Saturday, October 17, 2009

Aristotle ethics, RFK, and health care reform

The Wall Street Journal's daily newsletter by James Taranto, The Best of the Web Today, debunks a quote floating around the Internet to support the "right" to health care paid for by government. The blurb has been attributed to a translation from the writings of Aristotle, a translation from the original Greek by Robert F. Kennedy.

Unfortunately, the first reference to the quote is from 10 years after Senator Kennedy died, is credited to someone else, and the original cannot be found in the existing works of Aristotle.

From an article by Edmond Pellegrino, the last chairman of President Bush's President's Bioethics Council, written in 2008:

In attempts to establish the provenance of the text in question we have conducted an extensive search for its source and original wording.

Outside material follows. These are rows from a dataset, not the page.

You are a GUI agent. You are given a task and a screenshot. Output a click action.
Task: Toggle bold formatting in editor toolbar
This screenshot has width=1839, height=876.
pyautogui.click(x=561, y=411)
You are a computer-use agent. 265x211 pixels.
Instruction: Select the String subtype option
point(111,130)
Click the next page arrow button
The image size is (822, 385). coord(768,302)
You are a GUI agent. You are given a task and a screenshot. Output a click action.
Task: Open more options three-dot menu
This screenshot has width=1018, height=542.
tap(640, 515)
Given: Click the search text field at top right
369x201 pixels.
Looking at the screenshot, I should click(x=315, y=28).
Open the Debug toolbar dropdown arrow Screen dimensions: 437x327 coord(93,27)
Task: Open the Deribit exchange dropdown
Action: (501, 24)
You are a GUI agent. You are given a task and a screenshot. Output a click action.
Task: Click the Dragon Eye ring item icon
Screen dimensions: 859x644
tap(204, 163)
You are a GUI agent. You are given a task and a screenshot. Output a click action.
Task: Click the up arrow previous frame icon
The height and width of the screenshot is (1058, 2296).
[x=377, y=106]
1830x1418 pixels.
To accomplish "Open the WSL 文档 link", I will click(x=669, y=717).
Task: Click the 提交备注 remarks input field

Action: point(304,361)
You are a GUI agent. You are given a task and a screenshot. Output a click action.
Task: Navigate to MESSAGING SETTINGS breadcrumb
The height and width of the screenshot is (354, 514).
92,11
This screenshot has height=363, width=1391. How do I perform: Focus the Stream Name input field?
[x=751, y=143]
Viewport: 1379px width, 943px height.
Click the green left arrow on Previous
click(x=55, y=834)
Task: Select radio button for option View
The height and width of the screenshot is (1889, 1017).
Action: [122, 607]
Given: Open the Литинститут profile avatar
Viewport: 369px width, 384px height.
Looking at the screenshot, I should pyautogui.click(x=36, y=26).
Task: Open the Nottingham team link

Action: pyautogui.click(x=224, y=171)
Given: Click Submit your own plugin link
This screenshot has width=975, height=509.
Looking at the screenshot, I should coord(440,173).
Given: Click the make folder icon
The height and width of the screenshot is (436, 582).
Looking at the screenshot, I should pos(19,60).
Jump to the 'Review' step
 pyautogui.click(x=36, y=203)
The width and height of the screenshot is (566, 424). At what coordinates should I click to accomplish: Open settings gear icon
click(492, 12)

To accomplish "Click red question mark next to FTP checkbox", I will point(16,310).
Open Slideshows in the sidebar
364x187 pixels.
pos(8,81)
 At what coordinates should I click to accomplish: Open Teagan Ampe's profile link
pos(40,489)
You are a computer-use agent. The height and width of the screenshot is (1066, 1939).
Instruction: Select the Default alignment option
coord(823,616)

We have not been able to locate it. Our initial curiosity was aroused by several things, including that rights language did not seem to have the Aristotelian context, and health care, as such, was not included in Aristotle's works. We searched Nicomachean Ethics and Eudemian Ethics, and the Magna Moralia without successfully locating the quote. Nor could we find it in other of works of Aristotle: On Length and Shortness of Life, De Anima, Economics or the Fragments. "Rights" language certainly would stick out in Aristotle's virtue-based ethics.
That article by Dr. Pellegrino is available in pdf, here, thanks to the WSJ and Georgetown Bioethics.